### Exercise details
Each line in the entries that has the word "computer" has to be copied.
(Supplied information begins)
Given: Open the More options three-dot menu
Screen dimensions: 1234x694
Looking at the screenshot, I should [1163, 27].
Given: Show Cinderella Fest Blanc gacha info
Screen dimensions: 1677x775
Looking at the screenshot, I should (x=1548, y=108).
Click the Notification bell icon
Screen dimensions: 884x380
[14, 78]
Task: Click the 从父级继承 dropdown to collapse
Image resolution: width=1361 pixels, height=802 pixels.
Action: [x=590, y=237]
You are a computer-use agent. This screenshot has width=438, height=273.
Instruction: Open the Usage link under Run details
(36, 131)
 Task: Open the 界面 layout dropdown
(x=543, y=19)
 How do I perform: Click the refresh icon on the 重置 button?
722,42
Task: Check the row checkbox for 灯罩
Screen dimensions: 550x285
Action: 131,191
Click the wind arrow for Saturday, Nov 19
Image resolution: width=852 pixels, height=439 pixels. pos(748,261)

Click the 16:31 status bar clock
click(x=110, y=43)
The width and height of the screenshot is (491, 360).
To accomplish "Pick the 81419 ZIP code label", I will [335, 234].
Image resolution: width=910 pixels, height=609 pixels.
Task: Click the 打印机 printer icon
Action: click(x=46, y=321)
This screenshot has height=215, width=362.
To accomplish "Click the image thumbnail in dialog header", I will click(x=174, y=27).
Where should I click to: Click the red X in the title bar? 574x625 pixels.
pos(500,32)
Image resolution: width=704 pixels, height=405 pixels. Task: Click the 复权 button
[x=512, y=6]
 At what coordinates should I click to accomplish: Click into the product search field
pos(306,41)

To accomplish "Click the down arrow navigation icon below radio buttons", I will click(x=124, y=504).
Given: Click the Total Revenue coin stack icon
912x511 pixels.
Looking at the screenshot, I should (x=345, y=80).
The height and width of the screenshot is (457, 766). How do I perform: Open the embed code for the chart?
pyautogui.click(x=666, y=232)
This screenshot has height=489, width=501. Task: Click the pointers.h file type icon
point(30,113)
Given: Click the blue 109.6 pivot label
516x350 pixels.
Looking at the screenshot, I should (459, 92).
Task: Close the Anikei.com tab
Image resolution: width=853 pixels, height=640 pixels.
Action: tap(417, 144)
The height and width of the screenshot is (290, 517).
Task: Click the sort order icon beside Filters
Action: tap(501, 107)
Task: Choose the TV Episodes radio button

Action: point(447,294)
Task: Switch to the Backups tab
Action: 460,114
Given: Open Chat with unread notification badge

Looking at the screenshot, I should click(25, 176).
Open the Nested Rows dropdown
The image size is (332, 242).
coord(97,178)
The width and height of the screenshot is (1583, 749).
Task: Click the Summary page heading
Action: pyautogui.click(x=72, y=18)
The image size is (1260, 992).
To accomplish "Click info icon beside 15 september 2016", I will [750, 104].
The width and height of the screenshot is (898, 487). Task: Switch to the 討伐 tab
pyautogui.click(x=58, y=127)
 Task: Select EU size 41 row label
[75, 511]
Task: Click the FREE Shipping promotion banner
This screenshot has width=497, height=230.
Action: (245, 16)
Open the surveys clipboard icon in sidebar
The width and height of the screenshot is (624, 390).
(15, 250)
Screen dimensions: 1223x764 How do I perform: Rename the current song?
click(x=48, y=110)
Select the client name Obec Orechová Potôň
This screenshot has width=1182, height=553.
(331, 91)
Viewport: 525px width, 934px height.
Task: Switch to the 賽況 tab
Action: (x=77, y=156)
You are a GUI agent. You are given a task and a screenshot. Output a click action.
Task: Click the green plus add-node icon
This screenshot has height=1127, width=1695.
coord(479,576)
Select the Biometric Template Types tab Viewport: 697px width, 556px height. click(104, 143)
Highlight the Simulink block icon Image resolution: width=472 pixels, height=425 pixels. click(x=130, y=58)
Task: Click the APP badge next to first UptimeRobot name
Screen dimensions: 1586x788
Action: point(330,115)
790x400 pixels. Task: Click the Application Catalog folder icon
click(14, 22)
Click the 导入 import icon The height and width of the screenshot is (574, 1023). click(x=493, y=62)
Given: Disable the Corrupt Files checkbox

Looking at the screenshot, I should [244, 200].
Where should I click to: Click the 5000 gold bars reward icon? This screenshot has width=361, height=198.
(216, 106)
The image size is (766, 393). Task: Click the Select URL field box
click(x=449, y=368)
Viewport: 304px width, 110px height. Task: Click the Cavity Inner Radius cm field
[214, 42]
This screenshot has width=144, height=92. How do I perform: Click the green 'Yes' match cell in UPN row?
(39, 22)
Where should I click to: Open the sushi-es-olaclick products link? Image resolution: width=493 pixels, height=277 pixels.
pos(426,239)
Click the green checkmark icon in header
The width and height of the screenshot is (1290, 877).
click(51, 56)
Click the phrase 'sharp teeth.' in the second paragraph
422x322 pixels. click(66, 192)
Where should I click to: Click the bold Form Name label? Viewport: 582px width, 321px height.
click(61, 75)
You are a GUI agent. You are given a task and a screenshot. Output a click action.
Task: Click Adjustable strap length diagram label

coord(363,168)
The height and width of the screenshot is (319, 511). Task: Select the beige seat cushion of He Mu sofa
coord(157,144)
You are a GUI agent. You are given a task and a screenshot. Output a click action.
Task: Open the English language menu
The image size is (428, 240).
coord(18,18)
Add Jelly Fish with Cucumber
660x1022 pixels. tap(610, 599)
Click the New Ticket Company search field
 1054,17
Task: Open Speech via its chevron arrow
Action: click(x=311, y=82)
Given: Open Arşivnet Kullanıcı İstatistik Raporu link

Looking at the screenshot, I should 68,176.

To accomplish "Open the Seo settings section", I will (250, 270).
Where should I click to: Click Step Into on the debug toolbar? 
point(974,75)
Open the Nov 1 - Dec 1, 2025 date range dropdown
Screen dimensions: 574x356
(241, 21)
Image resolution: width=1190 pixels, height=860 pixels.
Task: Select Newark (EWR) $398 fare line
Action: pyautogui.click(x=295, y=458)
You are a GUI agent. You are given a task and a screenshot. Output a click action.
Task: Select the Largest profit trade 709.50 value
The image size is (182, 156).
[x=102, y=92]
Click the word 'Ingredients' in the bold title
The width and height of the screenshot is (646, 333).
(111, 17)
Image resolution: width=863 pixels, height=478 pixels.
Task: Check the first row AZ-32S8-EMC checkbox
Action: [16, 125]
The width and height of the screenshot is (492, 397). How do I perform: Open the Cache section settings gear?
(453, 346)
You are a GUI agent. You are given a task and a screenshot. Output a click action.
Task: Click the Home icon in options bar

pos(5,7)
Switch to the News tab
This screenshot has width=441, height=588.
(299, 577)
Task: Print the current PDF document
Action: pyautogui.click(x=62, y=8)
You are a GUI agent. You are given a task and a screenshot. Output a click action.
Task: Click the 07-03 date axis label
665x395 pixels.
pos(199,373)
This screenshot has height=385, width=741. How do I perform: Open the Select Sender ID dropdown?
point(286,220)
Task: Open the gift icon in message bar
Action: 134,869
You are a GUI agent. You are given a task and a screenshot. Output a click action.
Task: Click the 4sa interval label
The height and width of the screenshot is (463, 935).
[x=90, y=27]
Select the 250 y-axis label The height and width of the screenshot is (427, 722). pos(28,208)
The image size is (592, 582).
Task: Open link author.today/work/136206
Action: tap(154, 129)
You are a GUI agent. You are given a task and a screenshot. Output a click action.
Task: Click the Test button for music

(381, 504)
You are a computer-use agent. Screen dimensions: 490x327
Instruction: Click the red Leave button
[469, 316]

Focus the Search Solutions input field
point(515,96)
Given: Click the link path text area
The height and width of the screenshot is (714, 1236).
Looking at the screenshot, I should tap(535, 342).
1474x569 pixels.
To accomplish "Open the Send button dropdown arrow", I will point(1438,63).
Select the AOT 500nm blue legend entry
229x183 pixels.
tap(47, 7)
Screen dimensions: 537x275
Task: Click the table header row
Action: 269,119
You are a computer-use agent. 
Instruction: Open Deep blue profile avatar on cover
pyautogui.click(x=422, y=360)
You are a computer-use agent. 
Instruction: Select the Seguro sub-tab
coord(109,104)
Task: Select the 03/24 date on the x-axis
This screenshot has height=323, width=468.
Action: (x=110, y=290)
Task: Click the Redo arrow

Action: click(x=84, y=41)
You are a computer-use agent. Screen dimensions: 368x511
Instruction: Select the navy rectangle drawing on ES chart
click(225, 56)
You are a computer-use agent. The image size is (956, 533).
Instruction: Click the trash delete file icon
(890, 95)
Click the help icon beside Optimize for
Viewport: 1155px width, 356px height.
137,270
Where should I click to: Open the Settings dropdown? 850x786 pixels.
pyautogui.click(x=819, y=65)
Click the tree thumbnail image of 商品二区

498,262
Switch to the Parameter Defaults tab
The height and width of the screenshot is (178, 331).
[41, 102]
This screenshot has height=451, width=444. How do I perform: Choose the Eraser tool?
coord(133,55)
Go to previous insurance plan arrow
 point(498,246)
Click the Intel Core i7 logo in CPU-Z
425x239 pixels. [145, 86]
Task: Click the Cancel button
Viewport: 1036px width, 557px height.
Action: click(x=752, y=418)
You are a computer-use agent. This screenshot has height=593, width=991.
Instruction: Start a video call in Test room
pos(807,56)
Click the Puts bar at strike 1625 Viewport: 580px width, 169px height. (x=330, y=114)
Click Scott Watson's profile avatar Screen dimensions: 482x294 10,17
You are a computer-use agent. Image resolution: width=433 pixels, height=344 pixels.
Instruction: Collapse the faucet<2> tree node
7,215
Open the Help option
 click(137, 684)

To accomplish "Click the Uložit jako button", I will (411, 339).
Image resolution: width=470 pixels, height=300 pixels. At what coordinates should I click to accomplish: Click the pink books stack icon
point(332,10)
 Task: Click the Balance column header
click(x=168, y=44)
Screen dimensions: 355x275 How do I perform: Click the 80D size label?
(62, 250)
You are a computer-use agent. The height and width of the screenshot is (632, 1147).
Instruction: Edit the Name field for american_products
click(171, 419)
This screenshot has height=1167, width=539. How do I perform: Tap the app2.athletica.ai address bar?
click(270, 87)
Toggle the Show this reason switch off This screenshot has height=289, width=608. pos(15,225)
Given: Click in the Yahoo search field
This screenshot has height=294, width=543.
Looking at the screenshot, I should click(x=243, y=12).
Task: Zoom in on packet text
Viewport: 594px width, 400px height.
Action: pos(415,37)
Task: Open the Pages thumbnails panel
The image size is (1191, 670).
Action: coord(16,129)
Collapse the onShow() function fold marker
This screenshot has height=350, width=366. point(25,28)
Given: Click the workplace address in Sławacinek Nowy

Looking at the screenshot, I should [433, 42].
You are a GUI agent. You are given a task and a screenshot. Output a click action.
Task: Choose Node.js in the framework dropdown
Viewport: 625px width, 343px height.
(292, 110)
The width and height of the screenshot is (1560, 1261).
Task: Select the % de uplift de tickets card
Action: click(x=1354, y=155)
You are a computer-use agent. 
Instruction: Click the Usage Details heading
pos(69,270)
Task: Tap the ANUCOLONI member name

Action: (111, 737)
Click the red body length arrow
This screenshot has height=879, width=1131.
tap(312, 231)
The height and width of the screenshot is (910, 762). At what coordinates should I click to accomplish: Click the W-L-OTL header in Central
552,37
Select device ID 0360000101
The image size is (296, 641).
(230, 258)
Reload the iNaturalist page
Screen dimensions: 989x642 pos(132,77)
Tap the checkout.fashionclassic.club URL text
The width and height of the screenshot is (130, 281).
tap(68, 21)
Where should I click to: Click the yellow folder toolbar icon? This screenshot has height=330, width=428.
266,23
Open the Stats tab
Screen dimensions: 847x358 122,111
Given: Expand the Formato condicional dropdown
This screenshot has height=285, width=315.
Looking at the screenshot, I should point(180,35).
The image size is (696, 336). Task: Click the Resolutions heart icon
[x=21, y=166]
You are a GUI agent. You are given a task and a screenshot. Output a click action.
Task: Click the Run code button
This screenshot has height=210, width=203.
(Supplied information ends)
### Output for this task
You are a computer-use agent. This screenshot has width=438, height=273.
You are a computer-use agent. Screen dimensions: 490x327
You are a computer-use agent. 
You are a computer-use agent. 
You are a computer-use agent. Screen dimensions: 368x511
You are a computer-use agent. The image size is (956, 533).
You are a computer-use agent. This screenshot has height=593, width=991.
You are a computer-use agent. Image resolution: width=433 pixels, height=344 pixels.
You are a computer-use agent. The height and width of the screenshot is (632, 1147).
You are a computer-use agent. 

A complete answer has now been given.